I mean, very likely I am still eating too much carb for my body - whether wholegrain or not. So will work on that. I have done well on a low/no carb diet before.
So for anyone interested - maybe it is a sign of prediabetes after all, but not the usual route. Who knows. Glad I have an appointment next month:
https://pmc.ncbi.nlm.nih.gov/articles/PMC7192270/
Sooo I've just flipped myself into a low carb diet.
So I get to enjoy the crash/keto flu/withdrawal in a day or two. Fun.
About time I try something, it's been a long time since I ate low/no carb, and it was indeed good for me.
Let's hope it helps push away the exhaustion that's been plaguing me for the last 6 months.
@sarajw@front-end.social
I will share with you what I know about #keto as I want you to succeed.
I've been doing it for a few years.
Think of it as the distillate of the knowledge.
1. Ketones replace Glucose as the primary fuel source for the body.

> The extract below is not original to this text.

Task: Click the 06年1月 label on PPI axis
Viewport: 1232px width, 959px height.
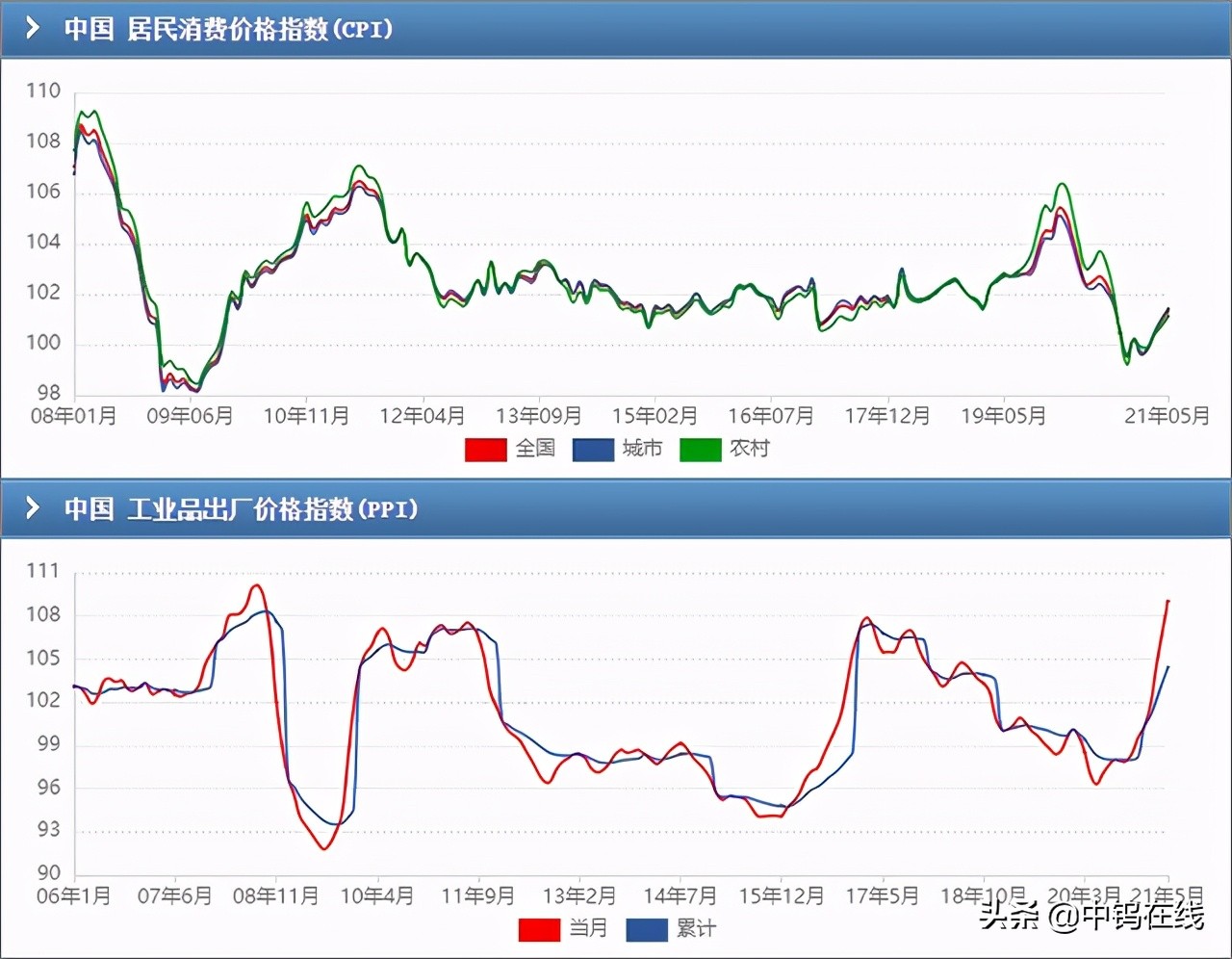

2. Ketones are amazing. They make your brain work approximately 10% better. I call it "hunter mode" for when our ancestors went hunting for the tribe. They had to be at their best. 10% does not seem much, but it's a lot when it comes to cognition. You will think better and faster and have more clarity.
3. Here is the important bit.
You need to be in NUTRITIONAL KETOSIS.
That's 0.5 mmol/L anything below that, and your body will not have enough juice to fuel itself so it will want you to eat carbs. You will feel depressed and lethargic. You will not know why.
"Why do I feel so shit? I am doing everything right?!"
4. The way to measure your ketones is with glucose blood tester with Keto strips (about .50c a pop).
You can measure it with a urine test strip. But it will only be effective at the start because your body will get really good at NOT pissing out ketones as it's premium grade aviation gas. But after a while you will know when you are in KETOSIS as you will be energised and motivated to do shit.
Get strips to start with.
5. The main risk why doctors don't want you to do keto is acidoketosis.
It can kill you but the risks are exceedingly small. You are far more likely to die from eating carbs. Know symptoms.
6. Supplements. You must take appropriate supplements. Chromium, magnesium, Q10, Vitamin B. Without which you will suffer Keto headaches. This is the main reason I stopped keto twice before I knew it.
7. You will have an intestinal upset for about 2-4 weeks when you start. You are killing all your gut bacteria that thrive on glucose. Eat a lot of low carb, veggies like lettuce, cucumbers, tomatoes, spring onion (the green part)
8. You can pop in and out of keto.
It's not recommended. But you can.
Some folks "keto-cycle" every 4 weeks, they pop for 3 days or so into carbs. Your body will get better at getting into KETOSIS faster. It will take 2-3 days instead of 7-9
9. CARBS ARE EVERYWHERE.
Depending on your body, as little as 20g a day will pop you out.
10. There are many "hacks".
Spirits are ok to drink, beer is not.
Diary is bad (anything with -ose, lactose, fructose) is basically sugar after it gets converted in the liver.
But cheeses, especially mature cheeses are fine.
You can use pouring cream instead of milk in coffee.
It can be expensive as you will be eating a lot of animal protein.
Some folks (Scandis) respond super well to fish.
11. I would highly highly highly recommend you quit sugar before you do keto. It takes about 6 weeks to stop sugar addiction and for two weeks you will think you are dying.
If you throw keto on top of that, you will fail.
Feel free to ask me any questions about #ketogenic food regime.
Oh...and do eat fresh.
Processed food contains shit.
I'm presently out of keto as I poisoned myself with a steak that was in the fridge too long.
12. The conventional wisdom says you need to stop keto after 3-12 months. But the research is not there to support that claim, if you maintain NUTRITIONAL Keto.